There is a great relief in having an understanding other listening carefully to us. The effect can be as powerful as the best pharmaceuticals and neurobiology experts are now starting to understand the power of words and primal empathy.
Do we need to be clinical psychologists to do this? NO!
We need to have the intention to be useful and the discipline to know how best to do this. Often the best way to be useful is to listen without interruption.
Giving advice is often counter-productive. Knowing that you are not going to be interrupted allows the mind to search without constraint. And people usually have all the resources they need to be effective.
It is merely a question of accessing such resources. How? By asking positively oriented, open, neutral questions such as what would you like to happen? How might you achieve this? Any other ideas occur?
It is a question of getting out of the way to allow the coachee time to think – the most precious time of all.
If you are coaching in a very different culture, acquaint yourself with local norms. Consult experts. But most of all trust your attention and intention to transcend any cultural misunderstandings.
Pushing the edge for a coach is necessary for development. Trust your client to meet you half-way. And the result will be a kind of magic!

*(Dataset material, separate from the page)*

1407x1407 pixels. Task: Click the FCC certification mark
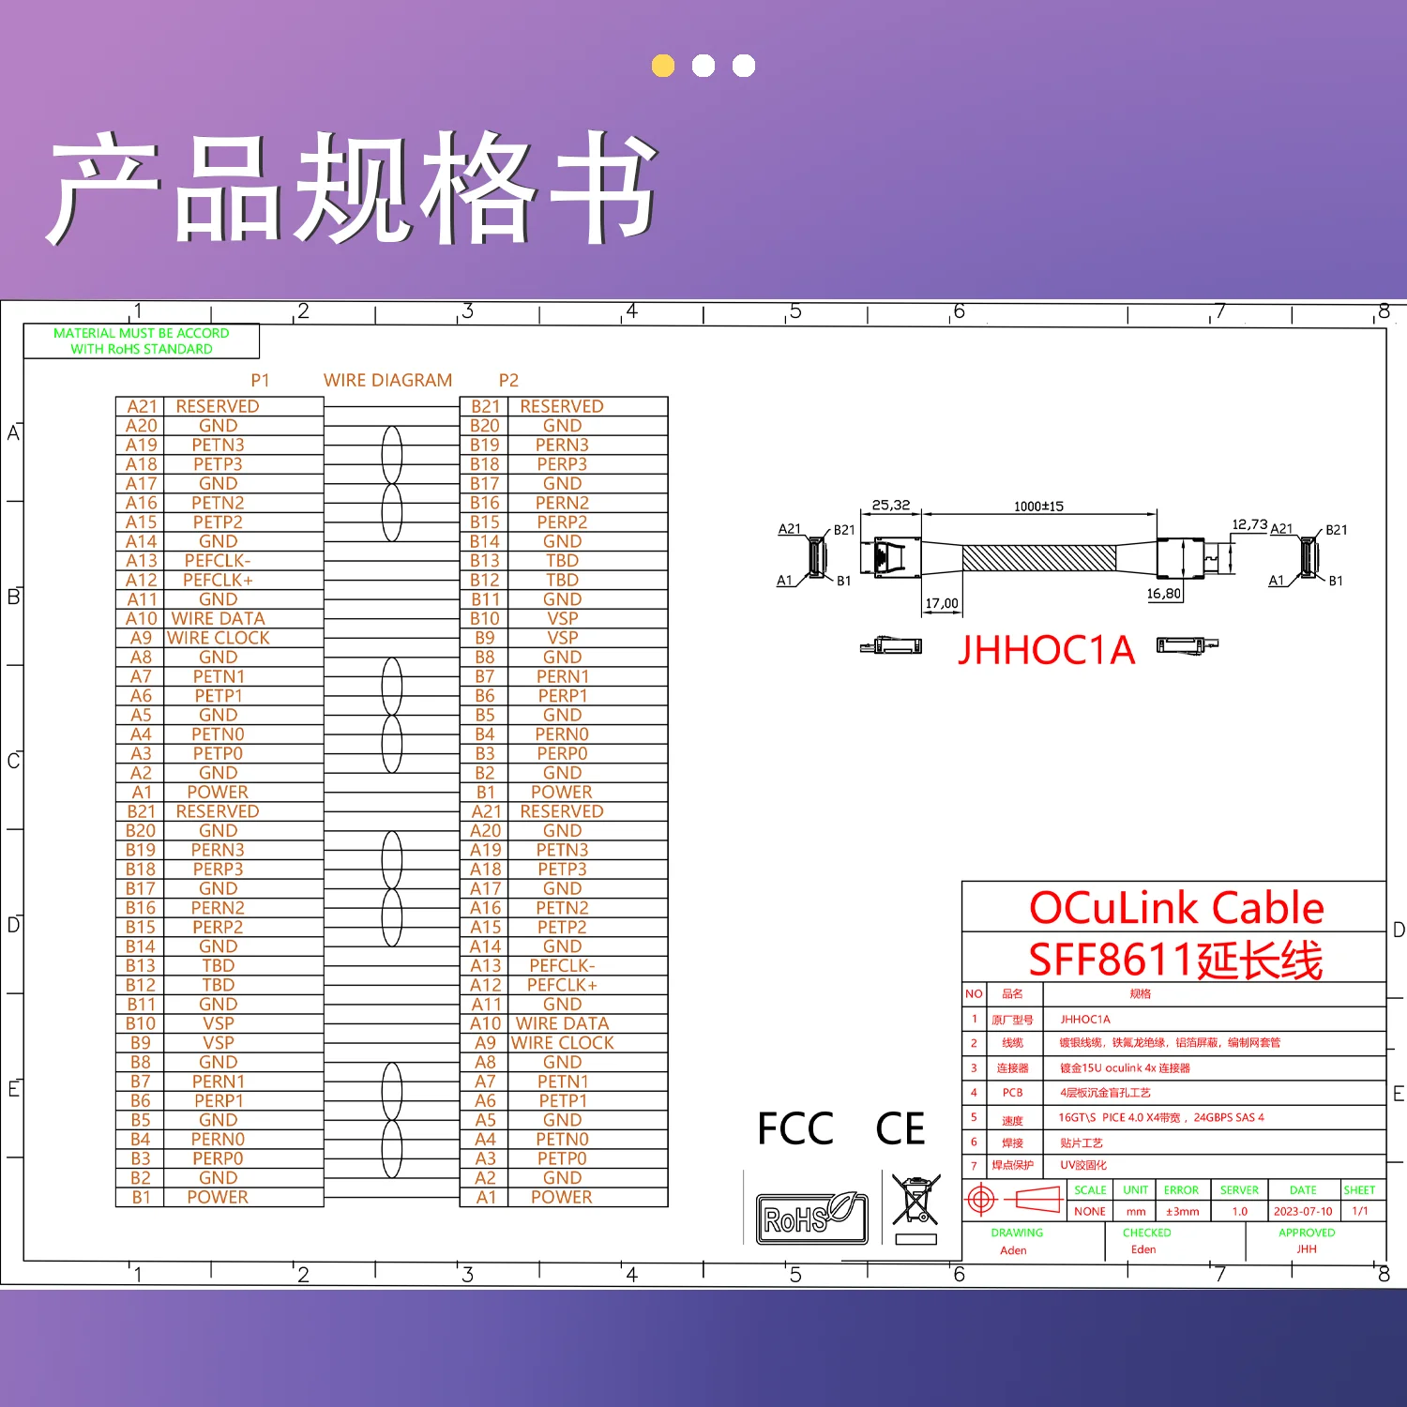[x=795, y=1128]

Andrew McLaughlin is a Programme Director on the IMI Diploma in Executive Coaching and IMI Diploma in Organisational Behaviour. He is an experienced executive coach who has worked with national and multi-national companies including Revenue Commissioners, Departments of Industry and Commerce and Defence, OECD and EU. Andrew is a Master Practitioner and certified trainer/consultant of Neuro-Linguistic Programming. Andrew regularly volunteers to work in Africa in a university setting.